La vie, en suspens: Nanni Moretti en mode mineur dans Tre Piani
Avec Tre Piani, Nanni Moretti signe un drame intime choral qu’il échoue toutefois à faire vibrer. Rencontre, à Cannes.
Découvrant Titane, la Palme d’or cannoise, quelques jours après le festival, Nanni Moretti se fendait d’une réaction teintée d’ironie amère sur son compte Instagram: « Vieillir soudainement. Ça arrive. Surtout quand un de vos films participe à un festival. Et qu’il ne gagne pas. Et au lieu de ça, c’est un autre film qui gagne dont le premier rôle tombe enceinte d’une Cadillac. Tu vieillis d’un coup. Bien sûr. » Sans vouloir retourner le couteau dans la plaie, on se permettra d’ajouter que le réalisateur italien, couronné en d’autres temps sur la Croisette pour La Chambre du fils, était déjà apparu bien fatigué à la vision de Tre Piani (lire notre critique), son treizième long métrage. Un film qui, s’il brasse des thèmes sensibles et universels, s’immisçant au coeur des relations complexes de ses protagonistes, semble pourtant curieusement déconnecté de la vie. Moretti y adapte le roman Trois étages, de l’auteur israélien Eshkol Nevo, « une décision basée, explique-t-il, sur le fait qu’il y avait, au coeur de cet ouvrage, des sentiments, des peurs, des relations que je voulais raconter avec des moyens cinématographiques. C’est un film qui parle de notre propre responsabilité, et du fait que chacun d’entre nous est redevable de ses actes.

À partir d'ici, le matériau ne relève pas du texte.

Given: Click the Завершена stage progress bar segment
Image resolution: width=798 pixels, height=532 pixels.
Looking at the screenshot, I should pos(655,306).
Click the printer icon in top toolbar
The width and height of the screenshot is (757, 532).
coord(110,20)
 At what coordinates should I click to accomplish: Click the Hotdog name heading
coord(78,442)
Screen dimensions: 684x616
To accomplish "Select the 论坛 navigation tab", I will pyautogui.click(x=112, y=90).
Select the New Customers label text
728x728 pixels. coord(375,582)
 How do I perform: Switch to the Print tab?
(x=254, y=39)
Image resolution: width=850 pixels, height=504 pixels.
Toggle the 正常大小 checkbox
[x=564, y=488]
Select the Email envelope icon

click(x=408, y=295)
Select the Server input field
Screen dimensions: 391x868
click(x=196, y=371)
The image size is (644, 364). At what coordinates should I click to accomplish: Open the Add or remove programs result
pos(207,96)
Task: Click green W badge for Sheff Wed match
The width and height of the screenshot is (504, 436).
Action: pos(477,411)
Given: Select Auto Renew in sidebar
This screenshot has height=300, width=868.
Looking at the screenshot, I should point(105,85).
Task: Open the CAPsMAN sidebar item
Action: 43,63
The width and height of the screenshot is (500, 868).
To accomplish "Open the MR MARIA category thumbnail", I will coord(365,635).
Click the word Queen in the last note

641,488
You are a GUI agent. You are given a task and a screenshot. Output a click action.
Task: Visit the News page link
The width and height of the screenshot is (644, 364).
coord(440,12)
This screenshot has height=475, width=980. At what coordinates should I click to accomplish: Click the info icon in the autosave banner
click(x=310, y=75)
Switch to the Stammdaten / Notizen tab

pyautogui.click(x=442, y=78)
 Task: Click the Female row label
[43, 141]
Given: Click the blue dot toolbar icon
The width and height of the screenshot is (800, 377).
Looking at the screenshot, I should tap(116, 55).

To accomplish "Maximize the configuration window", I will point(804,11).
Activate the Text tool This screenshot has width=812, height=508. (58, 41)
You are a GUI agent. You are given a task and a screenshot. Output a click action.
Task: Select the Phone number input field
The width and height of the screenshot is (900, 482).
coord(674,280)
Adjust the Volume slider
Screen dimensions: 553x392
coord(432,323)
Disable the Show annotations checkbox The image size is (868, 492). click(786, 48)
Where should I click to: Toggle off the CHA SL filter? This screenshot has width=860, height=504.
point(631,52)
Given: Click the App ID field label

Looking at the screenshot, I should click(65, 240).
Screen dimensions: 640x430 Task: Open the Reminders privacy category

On parle beaucoup de l’héritage climatique que nous allons laisser à nos enfants, mais nous ne devons pas oublier pour autant l’héritage moral: nous sommes faits des choix que nous posons. »
Construire un futur
Filmé et monté avant la pandémie, Tre Piani a tout pourtant d’un film de confinement, jusqu’à l’appel d’air bienvenu le ponctuant tel « un aimant qui attire les personnages hors de leur appartement, les secoue et les projette dans le futur« . Le film gravite autour de trois familles installées dans un immeuble cossu de Rome, et confrontées à de profonds bouleversements intimes plaçant leur existence en suspens: couple de juges dont le fils a fauché une innocente un soir d’ivresse; jeune femme craignant de reproduire les troubles mentaux de sa mère; père dont la peur qu’il puisse arriver quelque chose à sa fillette vire à l’obsession, le plongeant dans la plus grande confusion. L’occasion pour Nanni Moretti de s’interroger sur la condition humaine, réflexion qu’il assortit à l’occasion de constats désabusés. Ainsi lorsque la bouleversante Margherita Buy, passée de Mia Madre à son épouse magistrate à l’écran, lui assène un « nous avons échoué » auquel on serait enclin à trouver une portée générationnelle. « J’éviterais de généraliser, parce que ça aurait quelque chose d’autocomplaisant, observe-t-il cependant. Ils ont constitué des parents problématiques aux yeux de leur propre fils: ce n’est pas simple d’être l’enfant de deux magistrats, comme il n’est pas facile d’être celui de deux psychanalystes. Il y a deux manières différentes de réagir au traumatisme initial provoqué par l’accident de leur fils qui a tué une femme. Les personnages masculins du film sont tous cloués à leur propre rigidité et à la certitude de leur bon droit, que ce soit la raideur du juge par rapport à son fils, la haine de Giorgio à l’égard de son frère, ou la peur de Lucio pour sa fille. Les hommes restent immobiles, les femmes pas; le père est déchiré, tandis que les femmes essaient de recoudre les relations humaines. » De là à voir en Tre Piani un film féministe? « Pour que ce soit un film féministe, il aurait dû être fait par une femme, objecte le cinéaste. Mais on peut dire que dans ce film, les personnages féminins sont plus positifs et constructifs que les personnages masculins, et qu’ils ont une façon différente de réagir face aux difficultés. Ils essaient de construire un futur. »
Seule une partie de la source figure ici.